Can Islet Cell Function Be Improved Through Incretin Enhancement? Novel Mechanisms for Achieving Glycemic Control

A CME symposium supported by an educational grant from Merck

James R Gavin III, MD, PhD
Steven E Kahn, MB, ChB
David D’Alessio, MD
Daniel J Drucker, MD
Edward S Horton, MD

Reported by Joelle Escoffery, PhD

The prevalence of obesity and type 2 diabetes continues to increase, causing considerable mortality, morbidity, and both financial and societal burden. Intensive therapy can improve risk factors for diabetic complications; however, many patients still fail to meet targets for glycemic control, lipids, blood pressure, and albuminuria. Patient adherence, the progressive nature of type 2 diabetes, and clinical inertia all present formidable challenges to meeting glycemic targets.

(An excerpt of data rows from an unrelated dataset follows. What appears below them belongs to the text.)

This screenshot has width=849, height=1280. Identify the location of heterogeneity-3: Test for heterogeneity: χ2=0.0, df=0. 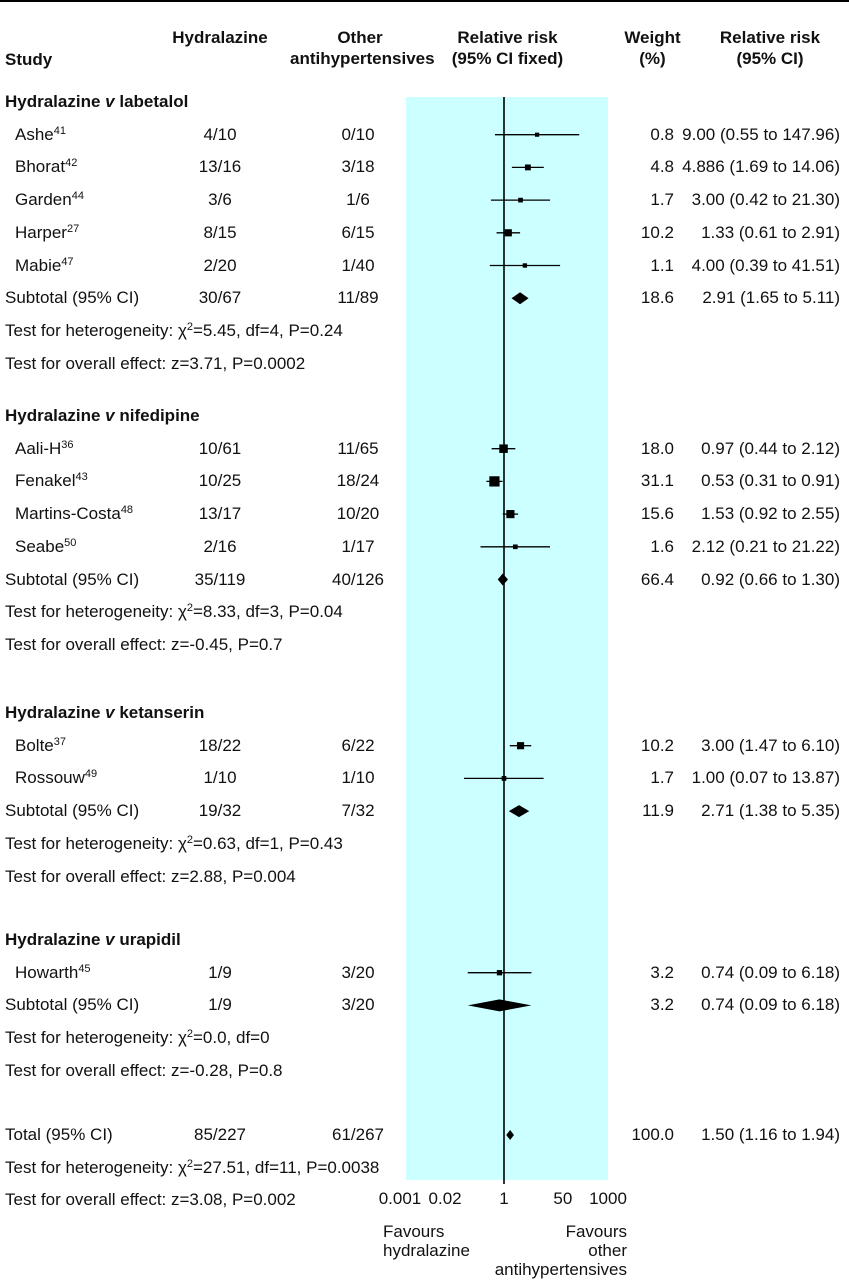
(138, 1038).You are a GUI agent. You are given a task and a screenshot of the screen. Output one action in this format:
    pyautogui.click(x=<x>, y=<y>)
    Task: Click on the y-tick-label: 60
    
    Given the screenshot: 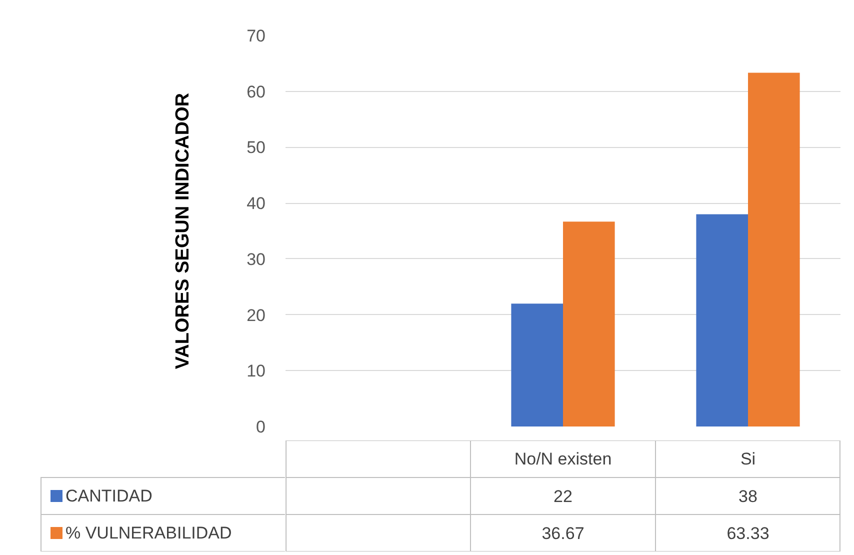 What is the action you would take?
    pyautogui.click(x=256, y=92)
    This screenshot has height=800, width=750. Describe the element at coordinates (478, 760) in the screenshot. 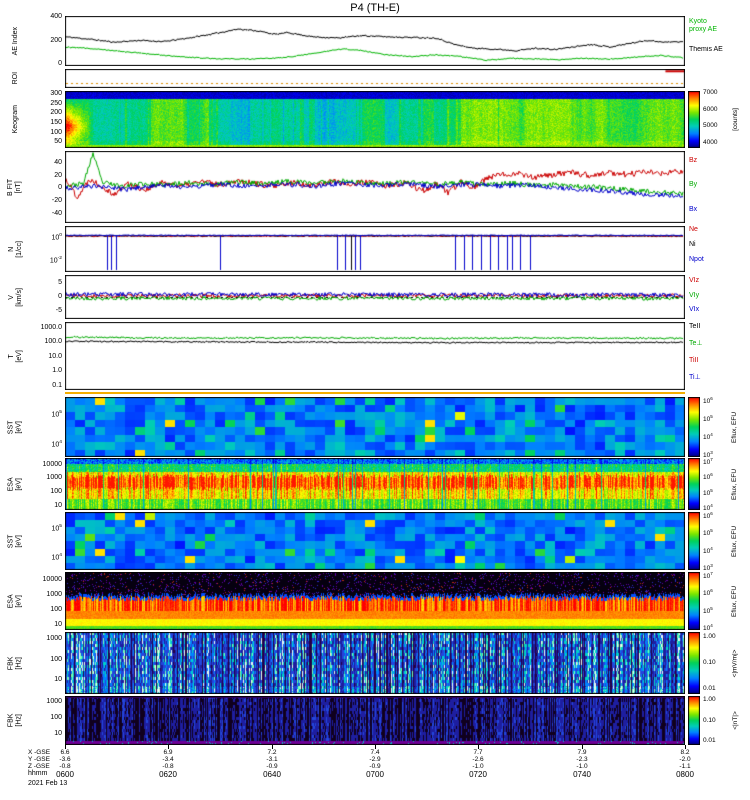

I see `axis-row-value: -2.6` at that location. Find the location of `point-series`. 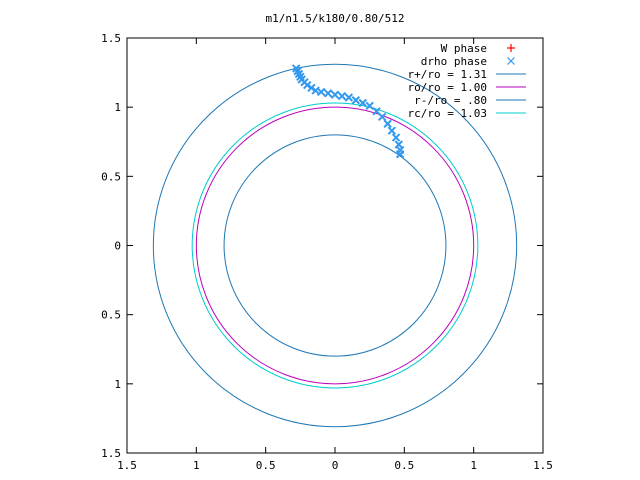

point-series is located at coordinates (348, 112).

Defects in insulin secretion and insulin action are both present in patients with type 2 diabetes. It is highly comorbid with obesity, lipid abnormalities, and vascular disease, and it is thought to have both a genetic and an environmental basis. Early in the natural history of the disease, insulin resistance is present, but compensatory hyperinsulinemia prevents glucose levels from becoming elevated. Increases in insulin resistance are associated with a decline in β-cell function. One marker for β-cell decline is first-phase insulin response, which is greatly diminished in patients with type 2 diabetes. Furthermore, patients who secrete suboptimal levels of insulin fail to suppress hepatic glucose production. In addition to the β-cell dysfunction seen in type 2 diabetes, patients also experience dysfunction in the pancreatic α cells. In type 2 diabetes, postprandial glucagon is not suppressed, and the α cells are insensitive to glucose, which further contributes to abnormal glucose tolerance.

Incretin hormone levels rise rapidly in response to nutrient ingestion and promote glucose-dependent insulin secretion. They were discovered following the observation that orally-administered glucose produces a greater insulin response than insulin administered intraveneously. There are 2 primary incretin hormones: glucose-dependent insulinotropic peptide (GIP) and glucagon-like peptide-1 (GLP-1). In patients with diabetes, GIP levels are normal or slightly elevated, but the insulin secretory response to GIP is blunted or absent. Recent evidence suggests that this impairment may be acquired. GLP-1 stimulates glucose-dependent insulin secretion, suppresses glucagon secretion. Slows gastric emptying, improves insulin sensitivity, and reduces food intake. Both GLP-1 and GIP are rapidly degraded by the protease dipeptidyl peptidase IV (DPP-IV). Patients with type 2 diabetes retain their sensitivity to GLP-1, although GLP-1 production is decreased. GLP-1 also has numerous effects on islet cells, including the promotion of exocrine cell differentaiation, islet proliferation in vitro and in vivo, islet neogenesis in vivo, and antiapoptotic actions.

Two strategies have been employed to enhance action in type 2 diabetes: the use of GLP-1 analogs or compounds that mimic the actions of GLP-1, and agents that inactivate the degrading enzyme DPP-IV. The use of the incretin mimetic exenatide has been shown to be associated with durable decreases in both A1C and weight, and produces an A1C reduction comparable to insulin glargine. The second strategy, inhibition of the degrading enzyme DPP-IV, increases GLP-1 levels. In clinical research, the DPP-IV inhibitors sitagliptin and vildagliptin (used as a monotherapy and in combination with metformin and thiazolidinedione therapy) have been shown to improve glycemic control with no increase in weight. Further, the effect appears t be durable over a 1-year period.